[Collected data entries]
== Segment start ==

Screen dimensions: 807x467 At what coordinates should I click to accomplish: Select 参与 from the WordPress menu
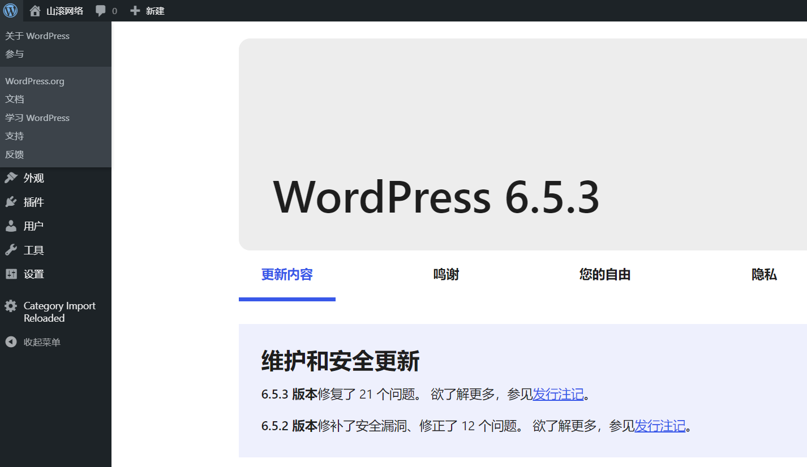(15, 54)
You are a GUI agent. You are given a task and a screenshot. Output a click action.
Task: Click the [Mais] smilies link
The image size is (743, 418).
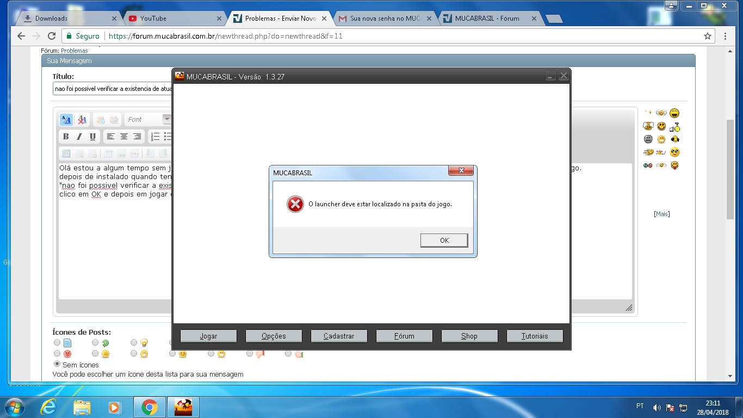click(x=661, y=214)
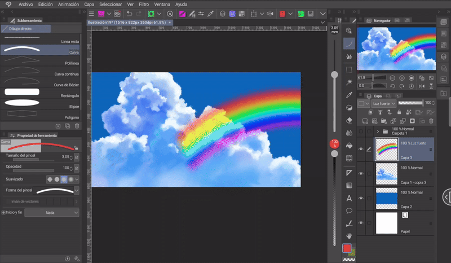The height and width of the screenshot is (263, 451).
Task: Toggle visibility of Capa 2 layer
Action: tap(361, 198)
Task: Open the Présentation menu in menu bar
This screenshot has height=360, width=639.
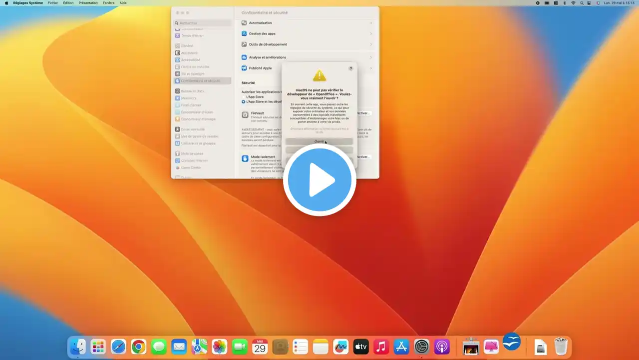Action: [x=88, y=3]
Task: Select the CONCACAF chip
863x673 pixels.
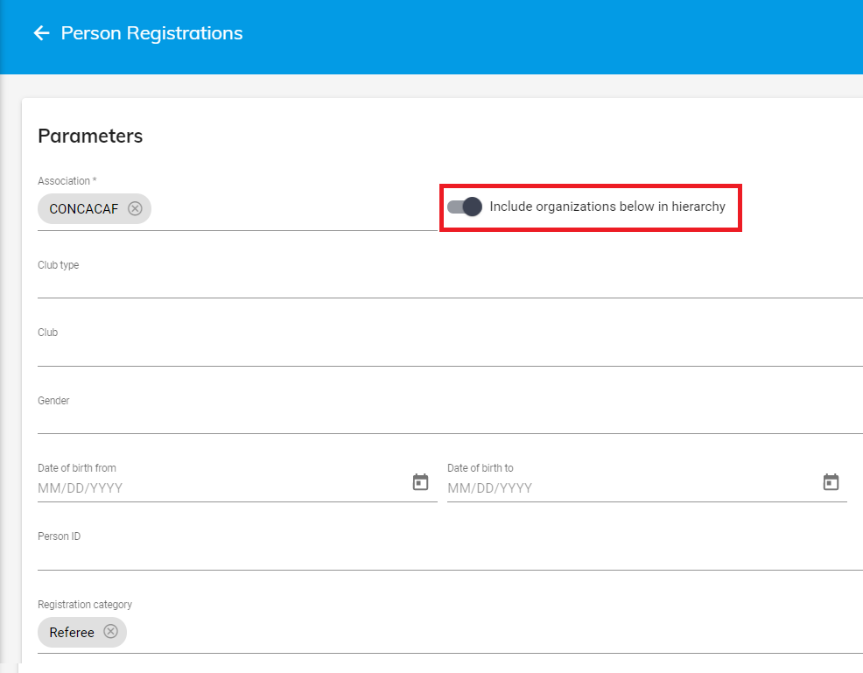Action: [83, 209]
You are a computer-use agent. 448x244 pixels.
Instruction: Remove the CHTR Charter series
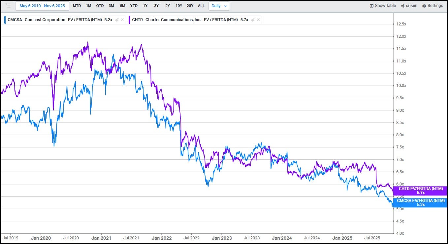click(258, 20)
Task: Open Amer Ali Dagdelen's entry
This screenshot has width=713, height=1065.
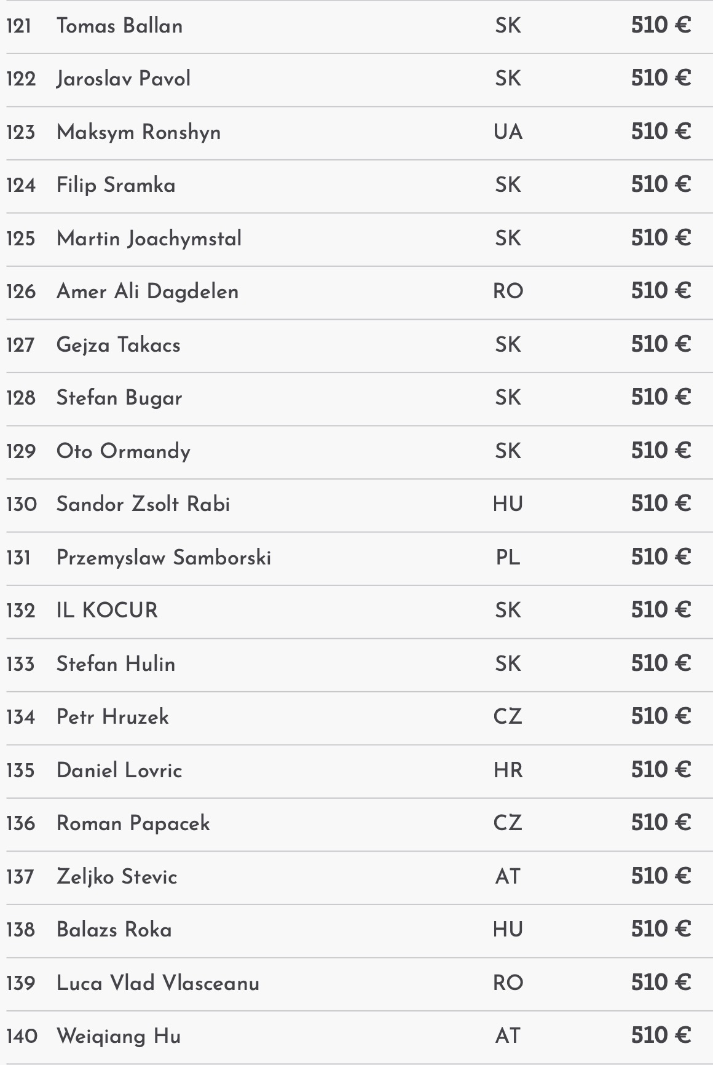Action: [x=148, y=291]
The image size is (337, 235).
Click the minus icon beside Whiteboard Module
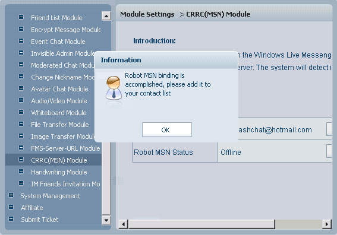point(21,112)
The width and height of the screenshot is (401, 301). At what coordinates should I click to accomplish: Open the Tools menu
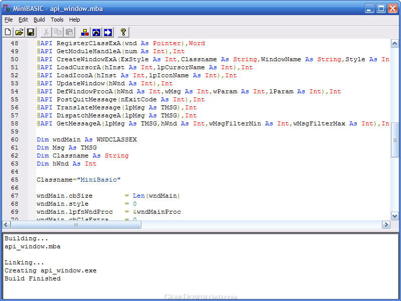pos(57,20)
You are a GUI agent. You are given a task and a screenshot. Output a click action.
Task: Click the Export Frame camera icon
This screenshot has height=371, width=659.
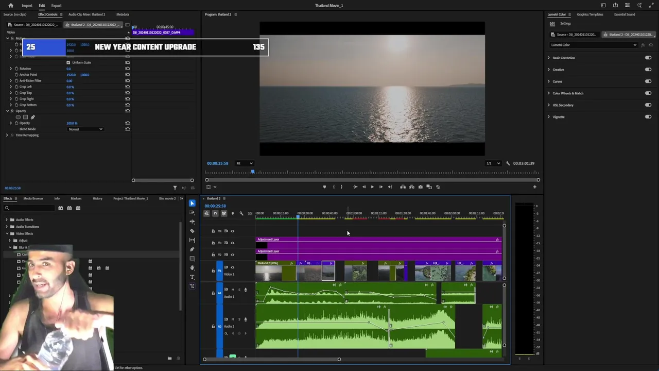tap(420, 187)
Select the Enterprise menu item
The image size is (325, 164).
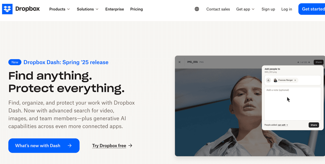[115, 9]
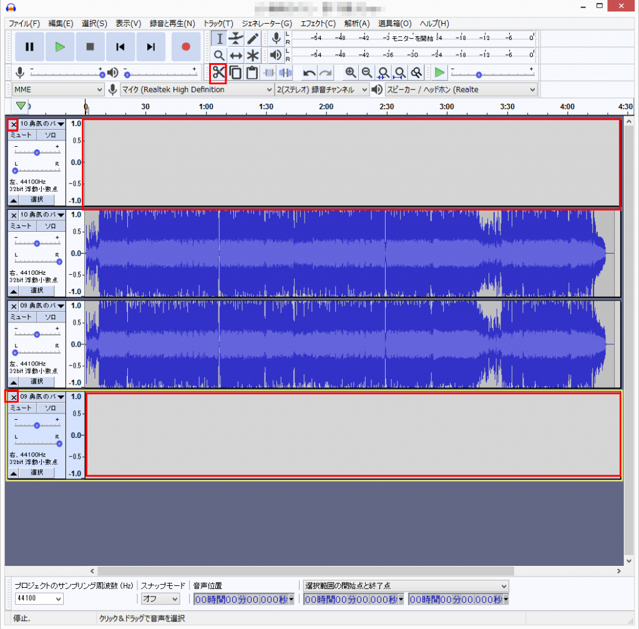Select the Draw pencil tool
Screen dimensions: 639x629
click(x=253, y=39)
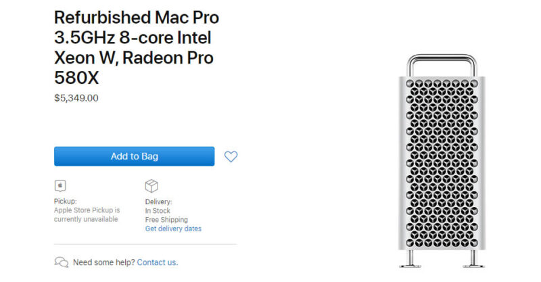Click the Apple Store Pickup unavailable notice
Viewport: 541px width, 282px height.
click(87, 214)
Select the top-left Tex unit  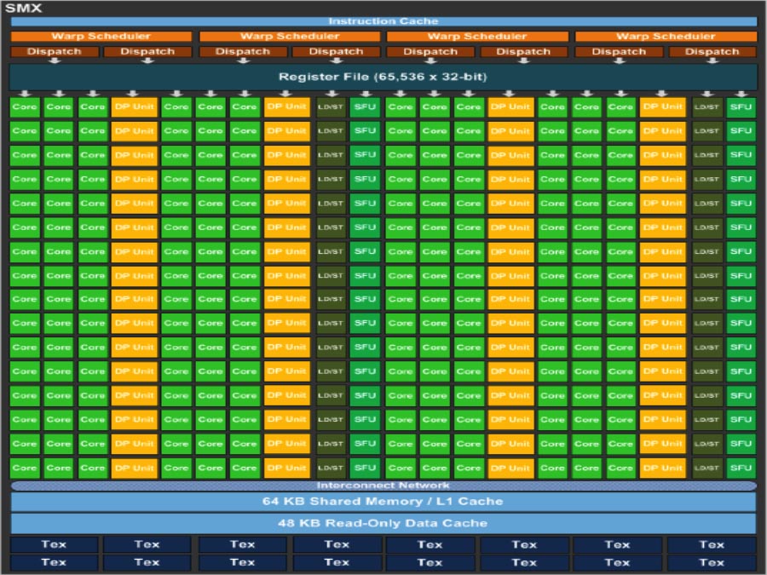click(x=54, y=544)
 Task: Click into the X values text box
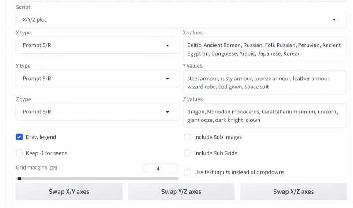coord(264,49)
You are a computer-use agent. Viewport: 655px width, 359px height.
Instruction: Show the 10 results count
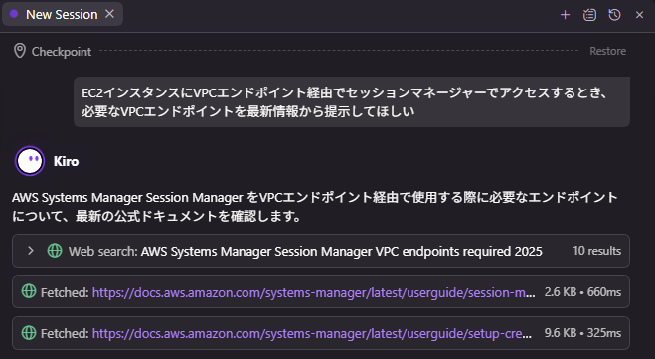(596, 251)
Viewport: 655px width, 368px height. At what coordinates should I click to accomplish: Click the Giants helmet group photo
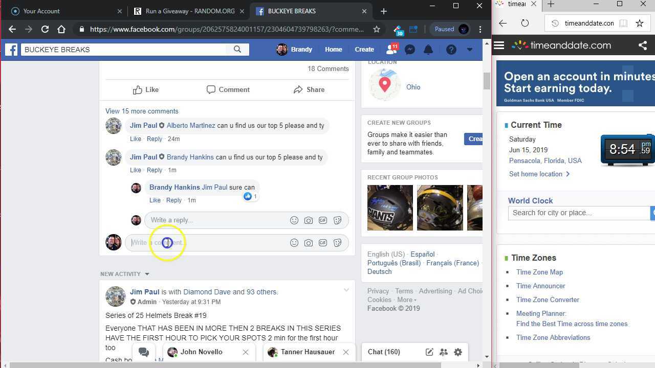390,208
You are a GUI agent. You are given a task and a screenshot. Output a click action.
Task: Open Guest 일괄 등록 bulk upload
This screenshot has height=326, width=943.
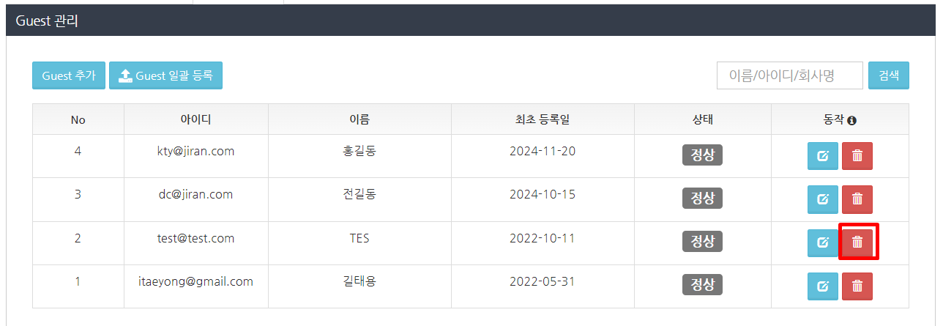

== Segment end ==

Here the job is to retype exactly the lines that start at the one containing "Instruction: Show the 10 results count" and run through the end of the records above, leaving out pictures.

Instruction: Show the 10 results count
(596, 251)
Viewport: 655px width, 368px height. At what coordinates should I click to accomplish: Click the Giants helmet group photo
390,208
You are a GUI agent. You are given a task and a screenshot. Output a click action.
Task: Open Guest 일괄 등록 bulk upload
This screenshot has height=326, width=943.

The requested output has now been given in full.